- [SEITENAUSZUG]
▼

Selbstironisch spielte Prinz Charles auf den Spott des "ewigen Kronprinzen" an, als er bei der Pensionierungsfeier des gleichaltrigen englischen Chefrabbiners Jonathan Sacks sagte: "Ich hoffe nur, dass Ihr Ruhestand etwas realistischer wird, als der meinige." Das Wappen des Kronprinzen trägt das deutsche Motto "Ich diene" und er nimmt es so ernst, dass sich seine Söhne Edward und Harry Sorgen um seine Gesundheit machen.

"Die beiden Institutionen sind völlig unterschiedlich"

So fanden sie ihren Vater einige Male nach einem 18-stündigen Arbeitstag schlafend mit dem Kopf auf dem Schreibtisch vor und beim Aufwachen klebte ihm ein Schriftstück an der Stirn. Seit einigen Jahren studiert er auch sorgfältig den Koffer mit geheimen Staatspapieren, den die Regierung wöchentlich der Königin vorlegt. Freilich hat er mit seiner scharf kritisierten Angewohnheit gebrochen, die Ministerien ständig mit Memos und Kommentaren zu Regierungsangelegenheiten zu zumüllen, die ihm gegen den Strich gingen. In einem BBC-Interview zum Geburtstag, erklärte Charles zu diesem Problem: "Als Souverän kann ich nicht so agieren, wie als Kronprinz. Die Idee, dass ich einfach so weiter mache, wenn ich einmal die Nachfolge auf den Thron antreten muss, ist kompletter Unsinn. Die beiden Institutionen sind völlig unterschiedlich."

▲

- [ARBEITSAUFTRAG 1] Warum kann Charles laut dem Text über Prinz Charles als König nicht einfach so weitermachen wie als Kronprinz? Antworte in ein bis drei Sätzen.
- [ARBEITSAUFTRAG 2] Schreib den Text über Prinz Charles nach seinem letzten Satz weiter.
Die Liste braucht man für die Aufgaben nicht.

- [VORGEGEBENE ANGABEN]

▼

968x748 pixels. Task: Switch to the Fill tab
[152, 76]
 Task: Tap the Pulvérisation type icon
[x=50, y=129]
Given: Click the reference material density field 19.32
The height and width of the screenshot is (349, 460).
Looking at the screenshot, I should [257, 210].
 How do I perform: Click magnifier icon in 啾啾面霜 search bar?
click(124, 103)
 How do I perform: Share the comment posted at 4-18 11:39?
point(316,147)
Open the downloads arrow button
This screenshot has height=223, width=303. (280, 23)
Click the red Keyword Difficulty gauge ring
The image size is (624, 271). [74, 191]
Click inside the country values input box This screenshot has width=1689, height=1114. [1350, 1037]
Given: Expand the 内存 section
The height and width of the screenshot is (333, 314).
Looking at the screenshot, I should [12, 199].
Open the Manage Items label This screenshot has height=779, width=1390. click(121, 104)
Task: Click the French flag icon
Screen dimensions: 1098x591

▲

- [LÖSUNG 1] Als Souverän kann er nach eigener Aussage nicht so handeln wie als Kronprinz. Der Grund ist, dass die beiden Institutionen völlig unterschiedlich sind.

- [LÖSUNG 2]
Im Gegensatz zu seiner politisch und gesellschaftlich streng neutralen Mutter, hat Charles aus seinem Herzen nie eine Mördergrube gemacht. Nachdem er sich mehrmals in die farbigen Gettos und verfallenen Industriebezirke britischer Städte begeben hatte, verärgerte er die Thatcher-Regierung mit harter Kritik am sozialen Elend und wirtschaftlichen Niedergang, die in der Bemerkung gipfelte, dass er fürchte, einmal über eine gespaltene Nation zu regieren. Sein besonderer Zorn richtet sich gegen die Auswüchse moderner Architektur. In einer Fernsehdokumentation, die Charles selber schrieb und moderierte, rechnete er ebenso witzig wie leidenschaftlich mit den Fehlleistungen von Städteplanern und Hochhausarchitekten ab, denen er einmal vorwarf, die britischen Städte "schlimmer verwüstet zu haben, als die Luftwaffe."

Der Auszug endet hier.